President Clinton headed into the debate season full of confidence — he had a sizeable lead over his Republican opponent Sen. Robert Dole and his approval ratings were high. Probably because of Clinton’s substantial lead over Dole in the polls, viewership of the debates declined sharply between 1992 and his debates with Dole in 1996. For the vice-presidential debate, viewership dropped by almost half between 1992 and 1996.
Perot was invited to participate in the 1992 debates because he met the Commission requirements of a national organization and signs of competitiveness and national interest. However, the Commission did not invite Perot to participate in the debates in 1996 based on his adjudged failure to meet the same criteria.
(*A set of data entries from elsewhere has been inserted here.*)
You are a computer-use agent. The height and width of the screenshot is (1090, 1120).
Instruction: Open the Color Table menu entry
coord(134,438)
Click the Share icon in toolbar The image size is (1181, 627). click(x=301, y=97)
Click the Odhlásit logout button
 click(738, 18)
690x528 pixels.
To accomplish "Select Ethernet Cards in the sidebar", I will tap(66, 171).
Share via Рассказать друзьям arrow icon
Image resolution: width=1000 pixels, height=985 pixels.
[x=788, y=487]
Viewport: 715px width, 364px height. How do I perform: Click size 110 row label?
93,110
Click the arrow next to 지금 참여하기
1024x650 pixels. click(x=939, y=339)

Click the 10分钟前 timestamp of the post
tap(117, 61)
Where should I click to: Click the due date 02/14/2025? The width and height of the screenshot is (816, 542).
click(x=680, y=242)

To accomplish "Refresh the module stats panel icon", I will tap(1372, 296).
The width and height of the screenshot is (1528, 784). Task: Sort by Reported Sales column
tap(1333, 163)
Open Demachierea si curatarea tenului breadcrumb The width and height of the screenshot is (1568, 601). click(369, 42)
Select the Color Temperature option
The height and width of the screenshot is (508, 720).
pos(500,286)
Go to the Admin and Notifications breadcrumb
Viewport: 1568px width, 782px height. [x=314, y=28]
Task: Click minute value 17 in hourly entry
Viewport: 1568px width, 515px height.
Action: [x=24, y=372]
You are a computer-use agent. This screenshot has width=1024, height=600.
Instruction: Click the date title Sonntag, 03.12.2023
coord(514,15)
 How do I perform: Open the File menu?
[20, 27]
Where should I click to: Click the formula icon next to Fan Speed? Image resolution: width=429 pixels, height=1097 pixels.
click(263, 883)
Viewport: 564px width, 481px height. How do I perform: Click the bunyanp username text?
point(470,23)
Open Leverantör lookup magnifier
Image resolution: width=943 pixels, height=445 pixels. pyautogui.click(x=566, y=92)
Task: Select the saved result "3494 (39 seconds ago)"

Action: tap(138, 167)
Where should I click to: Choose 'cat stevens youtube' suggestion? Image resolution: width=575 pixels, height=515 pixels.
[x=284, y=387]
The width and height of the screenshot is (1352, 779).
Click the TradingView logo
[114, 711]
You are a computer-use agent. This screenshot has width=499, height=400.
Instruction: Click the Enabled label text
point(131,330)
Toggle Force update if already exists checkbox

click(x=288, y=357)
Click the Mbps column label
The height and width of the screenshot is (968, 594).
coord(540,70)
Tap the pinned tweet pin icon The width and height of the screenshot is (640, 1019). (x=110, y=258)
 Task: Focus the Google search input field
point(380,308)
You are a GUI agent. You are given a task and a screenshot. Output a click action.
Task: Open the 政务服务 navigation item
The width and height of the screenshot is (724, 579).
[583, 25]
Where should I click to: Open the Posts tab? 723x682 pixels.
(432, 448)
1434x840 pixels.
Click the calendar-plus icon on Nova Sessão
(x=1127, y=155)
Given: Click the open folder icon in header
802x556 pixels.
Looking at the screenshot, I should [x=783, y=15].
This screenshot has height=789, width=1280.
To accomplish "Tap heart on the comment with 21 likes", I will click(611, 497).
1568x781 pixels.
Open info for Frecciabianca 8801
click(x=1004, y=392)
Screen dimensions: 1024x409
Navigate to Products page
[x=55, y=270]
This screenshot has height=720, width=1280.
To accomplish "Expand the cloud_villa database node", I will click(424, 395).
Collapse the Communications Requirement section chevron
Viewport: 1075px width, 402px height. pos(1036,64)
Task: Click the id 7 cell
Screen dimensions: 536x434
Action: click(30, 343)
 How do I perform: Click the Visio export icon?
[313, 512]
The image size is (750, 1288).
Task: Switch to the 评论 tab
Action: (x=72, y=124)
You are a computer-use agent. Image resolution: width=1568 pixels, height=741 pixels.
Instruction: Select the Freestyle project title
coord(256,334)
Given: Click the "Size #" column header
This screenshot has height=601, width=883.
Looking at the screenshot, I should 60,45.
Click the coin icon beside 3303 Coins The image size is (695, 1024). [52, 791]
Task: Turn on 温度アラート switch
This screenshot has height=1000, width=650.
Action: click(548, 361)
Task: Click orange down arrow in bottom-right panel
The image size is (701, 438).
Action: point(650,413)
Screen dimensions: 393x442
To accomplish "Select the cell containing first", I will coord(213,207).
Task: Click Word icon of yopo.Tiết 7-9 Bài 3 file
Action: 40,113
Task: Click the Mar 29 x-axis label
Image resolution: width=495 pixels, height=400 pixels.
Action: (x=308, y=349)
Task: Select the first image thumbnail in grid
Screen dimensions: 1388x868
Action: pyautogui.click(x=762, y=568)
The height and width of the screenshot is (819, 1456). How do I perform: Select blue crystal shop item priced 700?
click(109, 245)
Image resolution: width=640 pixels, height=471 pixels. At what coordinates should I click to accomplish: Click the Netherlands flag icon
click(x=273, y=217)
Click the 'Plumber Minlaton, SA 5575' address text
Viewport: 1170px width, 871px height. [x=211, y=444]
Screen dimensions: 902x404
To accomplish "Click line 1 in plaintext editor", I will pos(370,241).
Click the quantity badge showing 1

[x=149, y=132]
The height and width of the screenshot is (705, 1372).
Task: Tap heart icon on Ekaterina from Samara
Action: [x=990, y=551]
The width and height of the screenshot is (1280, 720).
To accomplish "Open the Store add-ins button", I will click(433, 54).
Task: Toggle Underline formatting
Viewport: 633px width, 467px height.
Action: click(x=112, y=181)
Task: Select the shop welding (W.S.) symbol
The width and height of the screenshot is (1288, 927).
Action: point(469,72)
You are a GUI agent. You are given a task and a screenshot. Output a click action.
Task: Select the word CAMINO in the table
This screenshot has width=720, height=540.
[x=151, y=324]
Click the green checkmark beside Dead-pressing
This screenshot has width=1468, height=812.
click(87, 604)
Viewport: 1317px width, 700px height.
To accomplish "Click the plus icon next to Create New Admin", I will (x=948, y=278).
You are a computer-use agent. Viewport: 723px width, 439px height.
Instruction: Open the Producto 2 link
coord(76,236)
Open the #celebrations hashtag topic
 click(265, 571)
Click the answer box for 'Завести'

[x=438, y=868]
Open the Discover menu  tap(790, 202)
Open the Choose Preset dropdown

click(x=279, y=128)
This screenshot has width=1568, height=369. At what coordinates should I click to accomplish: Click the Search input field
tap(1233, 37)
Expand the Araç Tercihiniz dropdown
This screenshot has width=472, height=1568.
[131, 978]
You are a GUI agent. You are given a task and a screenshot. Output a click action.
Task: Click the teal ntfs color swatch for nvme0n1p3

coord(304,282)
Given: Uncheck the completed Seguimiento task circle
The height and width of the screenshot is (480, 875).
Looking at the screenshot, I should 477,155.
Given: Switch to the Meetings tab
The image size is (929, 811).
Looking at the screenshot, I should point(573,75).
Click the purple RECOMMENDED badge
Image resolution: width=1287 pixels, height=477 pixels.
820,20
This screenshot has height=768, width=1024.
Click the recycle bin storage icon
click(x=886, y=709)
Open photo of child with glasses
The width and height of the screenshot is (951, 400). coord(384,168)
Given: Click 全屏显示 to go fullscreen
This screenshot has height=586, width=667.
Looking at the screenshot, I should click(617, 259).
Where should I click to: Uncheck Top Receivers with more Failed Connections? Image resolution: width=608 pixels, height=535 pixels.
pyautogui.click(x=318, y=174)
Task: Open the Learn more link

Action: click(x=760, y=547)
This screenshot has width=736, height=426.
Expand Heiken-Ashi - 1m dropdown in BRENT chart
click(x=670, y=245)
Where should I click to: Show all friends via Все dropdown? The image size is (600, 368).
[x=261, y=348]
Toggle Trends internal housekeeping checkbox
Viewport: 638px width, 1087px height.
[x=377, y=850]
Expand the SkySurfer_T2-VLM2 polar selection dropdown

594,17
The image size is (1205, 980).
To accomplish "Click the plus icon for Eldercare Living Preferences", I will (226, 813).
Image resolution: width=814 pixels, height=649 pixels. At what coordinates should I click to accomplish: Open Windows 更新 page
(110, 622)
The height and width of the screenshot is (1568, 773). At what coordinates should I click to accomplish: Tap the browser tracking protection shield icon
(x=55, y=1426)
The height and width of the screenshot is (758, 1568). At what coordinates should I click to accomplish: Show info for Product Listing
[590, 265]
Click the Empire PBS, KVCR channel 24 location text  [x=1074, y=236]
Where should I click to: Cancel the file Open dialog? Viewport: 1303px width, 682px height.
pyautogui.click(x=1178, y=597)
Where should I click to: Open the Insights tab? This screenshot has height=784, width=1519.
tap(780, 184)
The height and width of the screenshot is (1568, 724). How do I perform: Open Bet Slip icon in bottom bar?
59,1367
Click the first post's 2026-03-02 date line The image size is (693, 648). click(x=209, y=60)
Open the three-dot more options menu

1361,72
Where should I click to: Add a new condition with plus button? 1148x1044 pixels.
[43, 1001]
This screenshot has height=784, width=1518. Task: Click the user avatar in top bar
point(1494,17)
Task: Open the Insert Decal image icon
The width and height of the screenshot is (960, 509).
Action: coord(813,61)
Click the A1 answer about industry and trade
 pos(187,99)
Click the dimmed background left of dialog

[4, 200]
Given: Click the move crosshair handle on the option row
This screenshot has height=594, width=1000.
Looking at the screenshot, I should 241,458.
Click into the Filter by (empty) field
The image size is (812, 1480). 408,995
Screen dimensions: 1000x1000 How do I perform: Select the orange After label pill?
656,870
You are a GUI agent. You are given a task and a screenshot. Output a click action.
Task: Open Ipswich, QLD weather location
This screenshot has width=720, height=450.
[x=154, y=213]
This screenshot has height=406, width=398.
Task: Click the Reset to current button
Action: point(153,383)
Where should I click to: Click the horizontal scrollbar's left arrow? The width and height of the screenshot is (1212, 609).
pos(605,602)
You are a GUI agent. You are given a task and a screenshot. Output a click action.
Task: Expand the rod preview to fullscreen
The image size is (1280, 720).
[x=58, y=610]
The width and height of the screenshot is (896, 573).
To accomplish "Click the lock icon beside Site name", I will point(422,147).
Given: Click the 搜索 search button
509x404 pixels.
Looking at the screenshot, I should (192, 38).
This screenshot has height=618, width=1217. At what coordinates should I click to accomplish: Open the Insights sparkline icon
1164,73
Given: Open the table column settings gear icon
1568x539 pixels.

Perot challenged the Commission in court, but his petition was denied.
The first scheduled debate, set for September 26 in St. Louis, was canceled because Clinton addressed the United Nations and held a fund-raiser the night before the event.
October 6, 1996
Who: President Bill Clinton and Sen. Robert Dole Where: Hartford, Conn. Moderator: Jim Lehrer Format: 2-minute opening statements; 1 ½-minute answers; 1-minute rebuttal; ½-minute response; 2-minute closing statements Sponsor/Broadcasters: CPD; Networks Ratings: 46.1 million viewers
In the first debate, the two candidates sparred on the economy, Medicare spending, tax cuts, and foreign affairs. Dole attacked Clinton as a big-spending Democrat beholden to elite liberal special interest groups. He also subtly questioned the President’s character in light of Whitewater and the other campaign finance scandals plaguing the Clinton White House. Clinton, however, stuck to a positive message, claiming the nation was better off after four years of his administration.
After this first debate, Dole was criticized by some in his party for not attacking Clinton’s character more aggressively. According to accounts published after the election, some of Dole’s reticence may have been attributed to his campaign’s knowledge at that time that the Washington Post had interviewed a woman who claimed she had an affair with Dole during his first marriage. The Post never published the story.
October 9, 1996
Who: Vice-Presidential Debate — Democratic candidate Al Gore and GOP candidate Jack Kemp Where: St. Petersburg, Fla. Moderator: Jim Lehrer Format: No opening statements; 1 ½-minute answers; 1-minute rebuttals; ½-minute responses; 3-minute closing statements Sponsor/Broadcasters: CPD; Networks Ratings: 26.6 million viewers
Gore and Kemp sparred over tax policy, the economy, Medicare, and foreign policy. In addition, they touched on controversial issues such as abortion and affirmative action-issues that had not been raised in the first showdown between the presidential nominees. The vice-presidential debate was cordial, with both participants pledging to forego personal attacks.
Gore’s most famous line from that debate: “I’d like to start by offering you a deal, Jack. If you won’t use any football stories, I won’t tell any of my warm and humorous stories about chlorofluorocarbon abatement.” Kemp was criticized by many Republicans after the debate for being too nice to Gore.
October 16, 1996
Who: Clinton and Dole Where: San Diego, Calif. Moderator: Jim Lehrer Format: Town hall meeting with 113 undecided voters; 2-minute opening statements; 1 ½-minute answers; 1-minute rebuttals; ½-minute responses; 2-minute closing statements Sponsor/Broadcasters: CPD; Networks Ratings: 36.3 million viewers (lowest ever)
In the second debate of 1996, the candidates took questions from audience members on subjects ranging from Social Security and defense spending to affirmative action and gay rights. Dole stepped up his attacks on Clinton’s integrity and ethics.